Among the records that follow, set down only the lines from the one containing "Expand the empty" to the one containing "Given: Click the red Male legend color square", both included, exactly.

Material provided below:

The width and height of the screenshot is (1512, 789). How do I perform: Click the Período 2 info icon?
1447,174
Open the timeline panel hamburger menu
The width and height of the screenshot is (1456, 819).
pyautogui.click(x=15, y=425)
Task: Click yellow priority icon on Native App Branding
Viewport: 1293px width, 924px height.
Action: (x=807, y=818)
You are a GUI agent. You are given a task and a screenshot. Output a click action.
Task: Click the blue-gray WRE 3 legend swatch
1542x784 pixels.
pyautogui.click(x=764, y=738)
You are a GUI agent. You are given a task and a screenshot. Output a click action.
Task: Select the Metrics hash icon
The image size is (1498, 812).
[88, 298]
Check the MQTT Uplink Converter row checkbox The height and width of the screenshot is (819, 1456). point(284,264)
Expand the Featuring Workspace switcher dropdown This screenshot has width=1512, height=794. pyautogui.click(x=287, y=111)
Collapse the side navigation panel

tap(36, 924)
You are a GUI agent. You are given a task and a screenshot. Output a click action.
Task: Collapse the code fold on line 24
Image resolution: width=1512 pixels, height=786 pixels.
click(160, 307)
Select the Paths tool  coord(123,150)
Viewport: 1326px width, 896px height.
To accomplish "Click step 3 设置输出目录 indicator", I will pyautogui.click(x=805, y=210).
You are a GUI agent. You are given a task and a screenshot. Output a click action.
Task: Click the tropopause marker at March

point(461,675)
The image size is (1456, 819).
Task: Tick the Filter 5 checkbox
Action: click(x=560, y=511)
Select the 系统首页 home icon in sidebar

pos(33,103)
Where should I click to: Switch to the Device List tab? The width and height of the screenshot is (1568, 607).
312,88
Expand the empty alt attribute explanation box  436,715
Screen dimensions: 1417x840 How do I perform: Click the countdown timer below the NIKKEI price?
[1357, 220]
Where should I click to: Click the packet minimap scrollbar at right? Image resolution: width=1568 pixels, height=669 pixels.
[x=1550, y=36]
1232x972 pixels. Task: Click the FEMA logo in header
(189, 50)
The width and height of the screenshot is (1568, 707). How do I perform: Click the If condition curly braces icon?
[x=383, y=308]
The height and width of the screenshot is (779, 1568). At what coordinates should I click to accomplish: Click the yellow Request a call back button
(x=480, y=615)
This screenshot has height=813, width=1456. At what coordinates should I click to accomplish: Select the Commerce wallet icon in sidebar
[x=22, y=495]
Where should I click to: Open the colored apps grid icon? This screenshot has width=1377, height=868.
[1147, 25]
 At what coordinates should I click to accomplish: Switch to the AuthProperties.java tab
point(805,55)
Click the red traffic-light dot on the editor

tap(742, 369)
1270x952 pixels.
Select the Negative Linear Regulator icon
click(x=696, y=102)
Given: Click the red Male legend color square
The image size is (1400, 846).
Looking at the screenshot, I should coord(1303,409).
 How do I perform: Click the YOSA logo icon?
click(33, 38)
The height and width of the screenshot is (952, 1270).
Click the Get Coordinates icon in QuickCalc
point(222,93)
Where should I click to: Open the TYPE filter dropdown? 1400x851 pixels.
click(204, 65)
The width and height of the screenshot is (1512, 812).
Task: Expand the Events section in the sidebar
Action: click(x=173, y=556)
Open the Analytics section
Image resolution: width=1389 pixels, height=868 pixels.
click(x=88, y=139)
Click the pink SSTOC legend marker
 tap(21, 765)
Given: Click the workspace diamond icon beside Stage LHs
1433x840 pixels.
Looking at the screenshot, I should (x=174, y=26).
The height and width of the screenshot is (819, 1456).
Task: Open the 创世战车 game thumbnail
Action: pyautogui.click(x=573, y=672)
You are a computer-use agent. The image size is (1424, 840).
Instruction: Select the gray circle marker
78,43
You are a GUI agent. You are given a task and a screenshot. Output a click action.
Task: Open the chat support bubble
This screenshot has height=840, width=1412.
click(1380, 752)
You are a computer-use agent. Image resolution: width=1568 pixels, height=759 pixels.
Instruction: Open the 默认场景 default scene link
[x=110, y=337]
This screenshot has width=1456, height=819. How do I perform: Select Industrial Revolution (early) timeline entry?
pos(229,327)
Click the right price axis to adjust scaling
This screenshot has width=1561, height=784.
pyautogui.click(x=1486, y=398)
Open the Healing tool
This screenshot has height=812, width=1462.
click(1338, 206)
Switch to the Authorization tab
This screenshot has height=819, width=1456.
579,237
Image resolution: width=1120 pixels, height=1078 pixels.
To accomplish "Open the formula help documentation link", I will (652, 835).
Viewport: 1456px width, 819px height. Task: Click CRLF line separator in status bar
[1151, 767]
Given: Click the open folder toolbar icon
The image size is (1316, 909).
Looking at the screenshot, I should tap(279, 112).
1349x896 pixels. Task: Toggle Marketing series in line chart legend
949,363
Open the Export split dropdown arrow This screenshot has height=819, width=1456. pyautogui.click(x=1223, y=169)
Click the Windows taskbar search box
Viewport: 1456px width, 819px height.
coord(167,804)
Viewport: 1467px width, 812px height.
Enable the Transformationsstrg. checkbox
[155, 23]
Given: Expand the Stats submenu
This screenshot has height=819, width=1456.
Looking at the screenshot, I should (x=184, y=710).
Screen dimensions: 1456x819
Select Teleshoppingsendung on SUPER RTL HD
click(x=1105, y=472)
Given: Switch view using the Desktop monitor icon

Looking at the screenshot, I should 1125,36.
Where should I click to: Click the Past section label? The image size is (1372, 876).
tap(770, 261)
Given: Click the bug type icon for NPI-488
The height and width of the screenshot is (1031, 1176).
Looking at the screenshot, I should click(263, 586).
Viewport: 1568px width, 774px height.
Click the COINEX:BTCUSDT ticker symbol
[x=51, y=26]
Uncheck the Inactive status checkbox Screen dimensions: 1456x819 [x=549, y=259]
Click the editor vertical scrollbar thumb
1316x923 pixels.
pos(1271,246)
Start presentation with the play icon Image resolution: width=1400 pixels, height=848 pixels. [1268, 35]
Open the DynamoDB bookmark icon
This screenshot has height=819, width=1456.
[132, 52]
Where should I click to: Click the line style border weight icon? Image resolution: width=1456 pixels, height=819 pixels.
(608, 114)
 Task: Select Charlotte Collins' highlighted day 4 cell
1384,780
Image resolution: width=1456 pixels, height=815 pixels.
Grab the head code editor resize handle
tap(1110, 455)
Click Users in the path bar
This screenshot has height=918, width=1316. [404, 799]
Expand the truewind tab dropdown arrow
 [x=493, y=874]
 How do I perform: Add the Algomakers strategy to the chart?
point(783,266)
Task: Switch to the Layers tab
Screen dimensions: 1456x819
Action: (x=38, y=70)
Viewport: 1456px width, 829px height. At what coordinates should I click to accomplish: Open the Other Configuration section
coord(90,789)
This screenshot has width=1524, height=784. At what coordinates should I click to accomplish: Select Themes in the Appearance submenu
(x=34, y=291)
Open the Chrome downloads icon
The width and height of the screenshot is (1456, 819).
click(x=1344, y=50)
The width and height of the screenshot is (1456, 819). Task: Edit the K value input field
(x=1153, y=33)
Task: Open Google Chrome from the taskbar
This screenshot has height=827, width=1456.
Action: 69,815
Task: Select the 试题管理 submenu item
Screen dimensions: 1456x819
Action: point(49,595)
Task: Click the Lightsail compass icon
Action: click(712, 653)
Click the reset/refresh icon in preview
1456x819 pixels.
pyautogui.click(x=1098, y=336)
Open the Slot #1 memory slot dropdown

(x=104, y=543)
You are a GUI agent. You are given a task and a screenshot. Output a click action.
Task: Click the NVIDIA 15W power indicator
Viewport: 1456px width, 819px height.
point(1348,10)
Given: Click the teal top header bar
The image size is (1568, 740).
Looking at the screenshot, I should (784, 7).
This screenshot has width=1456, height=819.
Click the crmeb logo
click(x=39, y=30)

End of Material provided.

▶ _Task solution_
Expand the empty alt attribute explanation box  436,715
Screen dimensions: 1417x840 How do I perform: Click the countdown timer below the NIKKEI price?
[1357, 220]
Where should I click to: Click the packet minimap scrollbar at right? Image resolution: width=1568 pixels, height=669 pixels.
[x=1550, y=36]
1232x972 pixels. Task: Click the FEMA logo in header
(189, 50)
The width and height of the screenshot is (1568, 707). How do I perform: Click the If condition curly braces icon?
[x=383, y=308]
The height and width of the screenshot is (779, 1568). At what coordinates should I click to accomplish: Click the yellow Request a call back button
(x=480, y=615)
This screenshot has height=813, width=1456. At what coordinates should I click to accomplish: Select the Commerce wallet icon in sidebar
[x=22, y=495]
Where should I click to: Open the colored apps grid icon? This screenshot has width=1377, height=868.
[1147, 25]
 At what coordinates should I click to accomplish: Switch to the AuthProperties.java tab
point(805,55)
Click the red traffic-light dot on the editor

tap(742, 369)
1270x952 pixels.
Select the Negative Linear Regulator icon
click(x=696, y=102)
Given: Click the red Male legend color square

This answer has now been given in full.